ECLI:NL:RBZWB:2023:4816
Rechtbank Zeeland-West-Brabant
- Eerste aanleg - enkelvoudig
- Rechtspraak.nl
Weigering omgevingsvergunning voor zijdelingse uitbouw op perceelgrens in Breda
In deze uitspraak beoordeelt de Rechtbank Zeeland-West-Brabant het beroep van eisers tegen de weigering van hun vergunningaanvraag voor een zijdelingse uitbouw aan hun woning. De aanvraag werd door het college van burgemeester en wethouders van de gemeente Breda geweigerd op 24 januari 2022, en na bezwaar bleef het college bij deze weigering in het besluit van 17 mei 2022. De rechtbank heeft het beroep op 28 februari 2023 behandeld, waarbij eisers en de gemachtigde van het college aanwezig waren. De rechtbank heeft het onderzoek aangehouden om eisers de kans te geven een tegenadvies van een stedenbouwkundige in te dienen, waarop het college schriftelijk reageerde.
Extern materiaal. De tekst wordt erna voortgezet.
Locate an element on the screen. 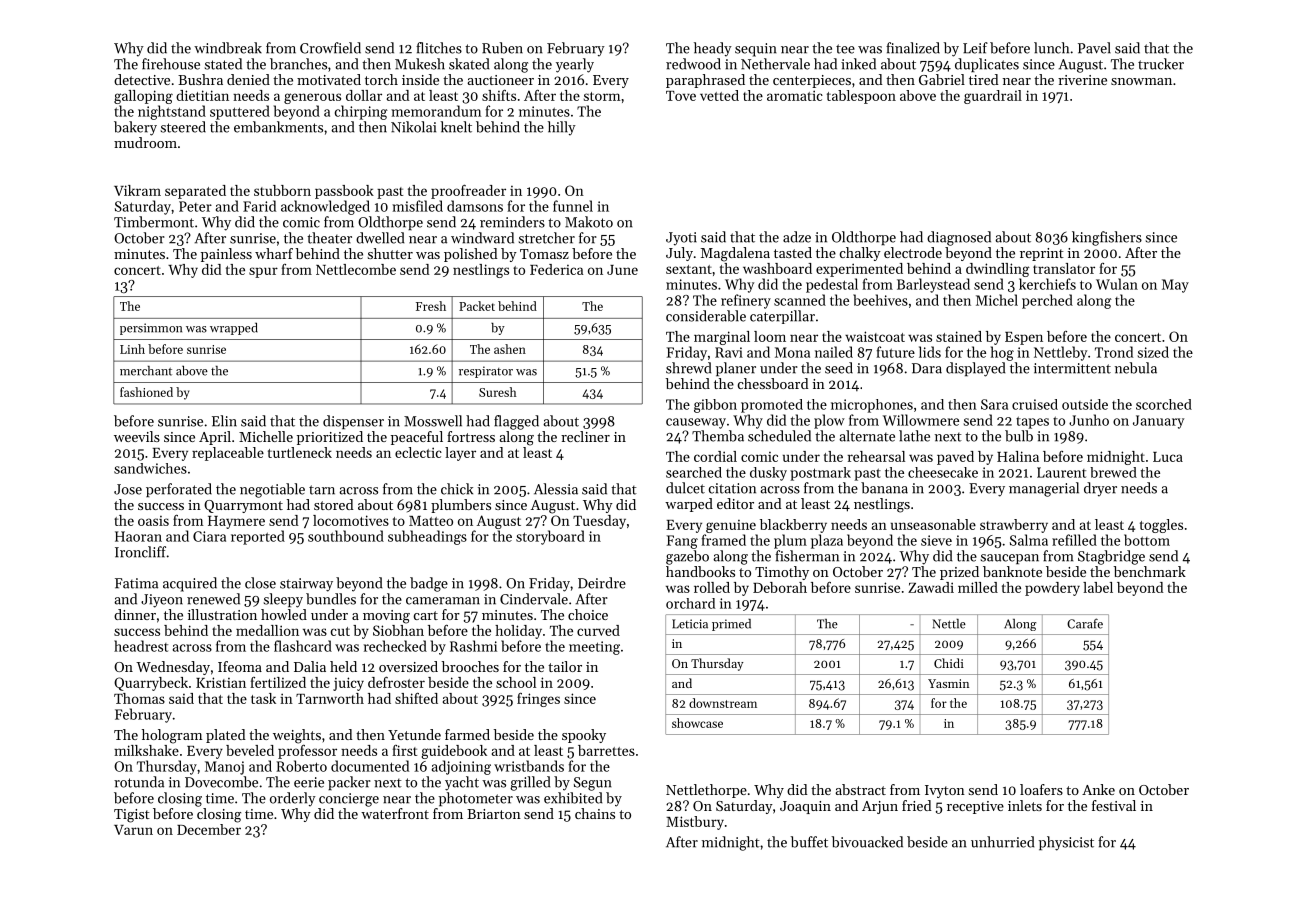  Pavel is located at coordinates (1094, 48).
Eisers wonen in een hoekwoning en willen hun woonruimte uitbreiden met een zijdelingse uitbouw die op de perceelgrens zou komen. Het college heeft de vergunning geweigerd omdat de uitbouw in strijd is met het bestemmingsplan, dat vereist dat er minimaal drie meter afstand tot de zijdelingse bouwperceelgrens moet zijn. De rechtbank oordeelt dat de weigering van de vergunning terecht is, omdat het stedenbouwkundig advies negatief was en de uitbouw de stedenbouwkundige kwaliteit van de straat zou aantasten.
Eisers voerden aan dat het gelijkheidsbeginsel was geschonden, omdat in de buurt vergelijkbare uitbouwen zijn gerealiseerd. De rechtbank oordeelt echter dat deze gevallen niet vergelijkbaar zijn, omdat de omstandigheden verschillen en eerdere vergunningen onder een ander bestemmingsplan zijn verleend. De rechtbank verklaart het beroep ongegrond, waardoor het besluit van het college in stand blijft. Eisers krijgen geen griffierecht terug en ook geen vergoeding van proceskosten.